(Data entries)
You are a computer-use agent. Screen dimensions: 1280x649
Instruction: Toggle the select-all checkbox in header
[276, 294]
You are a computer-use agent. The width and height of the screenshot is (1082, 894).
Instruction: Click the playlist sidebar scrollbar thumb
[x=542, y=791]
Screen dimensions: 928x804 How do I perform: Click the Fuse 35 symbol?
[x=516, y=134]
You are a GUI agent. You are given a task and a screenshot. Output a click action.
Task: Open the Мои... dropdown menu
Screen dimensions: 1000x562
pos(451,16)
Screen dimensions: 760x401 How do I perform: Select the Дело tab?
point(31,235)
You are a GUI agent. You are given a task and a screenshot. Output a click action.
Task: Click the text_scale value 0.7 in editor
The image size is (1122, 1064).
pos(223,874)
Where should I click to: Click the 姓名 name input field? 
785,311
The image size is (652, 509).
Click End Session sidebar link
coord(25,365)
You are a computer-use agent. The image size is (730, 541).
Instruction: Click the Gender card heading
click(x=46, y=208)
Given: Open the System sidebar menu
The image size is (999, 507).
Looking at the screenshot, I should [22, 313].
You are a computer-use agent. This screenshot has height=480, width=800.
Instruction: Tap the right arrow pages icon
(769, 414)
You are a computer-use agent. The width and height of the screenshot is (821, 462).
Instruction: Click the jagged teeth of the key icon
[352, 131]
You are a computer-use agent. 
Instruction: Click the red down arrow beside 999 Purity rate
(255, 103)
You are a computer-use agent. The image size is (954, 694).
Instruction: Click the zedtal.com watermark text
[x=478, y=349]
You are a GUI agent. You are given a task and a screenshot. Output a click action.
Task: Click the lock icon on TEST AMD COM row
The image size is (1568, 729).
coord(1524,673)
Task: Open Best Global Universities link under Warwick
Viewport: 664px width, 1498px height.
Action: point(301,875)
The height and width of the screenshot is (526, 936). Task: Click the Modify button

◆ **Exercise aim**:
Print the entire listing above again, line for line, with no changes.

◆ **Correct result**:
You are a computer-use agent. Screen dimensions: 1280x649
Instruction: Toggle the select-all checkbox in header
[276, 294]
You are a computer-use agent. The width and height of the screenshot is (1082, 894).
Instruction: Click the playlist sidebar scrollbar thumb
[x=542, y=791]
Screen dimensions: 928x804 How do I perform: Click the Fuse 35 symbol?
[x=516, y=134]
You are a GUI agent. You are given a task and a screenshot. Output a click action.
Task: Open the Мои... dropdown menu
Screen dimensions: 1000x562
pos(451,16)
Screen dimensions: 760x401 How do I perform: Select the Дело tab?
point(31,235)
You are a GUI agent. You are given a task and a screenshot. Output a click action.
Task: Click the text_scale value 0.7 in editor
The image size is (1122, 1064).
pos(223,874)
Where should I click to: Click the 姓名 name input field? 
785,311
The image size is (652, 509).
Click End Session sidebar link
coord(25,365)
You are a computer-use agent. The image size is (730, 541).
Instruction: Click the Gender card heading
click(x=46, y=208)
Given: Open the System sidebar menu
The image size is (999, 507).
Looking at the screenshot, I should [22, 313].
You are a computer-use agent. This screenshot has height=480, width=800.
Instruction: Tap the right arrow pages icon
(769, 414)
You are a computer-use agent. The width and height of the screenshot is (821, 462).
Instruction: Click the jagged teeth of the key icon
[352, 131]
You are a computer-use agent. 
Instruction: Click the red down arrow beside 999 Purity rate
(255, 103)
You are a computer-use agent. The image size is (954, 694).
Instruction: Click the zedtal.com watermark text
[x=478, y=349]
You are a GUI agent. You are given a task and a screenshot. Output a click action.
Task: Click the lock icon on TEST AMD COM row
The image size is (1568, 729).
coord(1524,673)
Task: Open Best Global Universities link under Warwick
Viewport: 664px width, 1498px height.
Action: point(301,875)
The height and width of the screenshot is (526, 936). Task: Click the Modify button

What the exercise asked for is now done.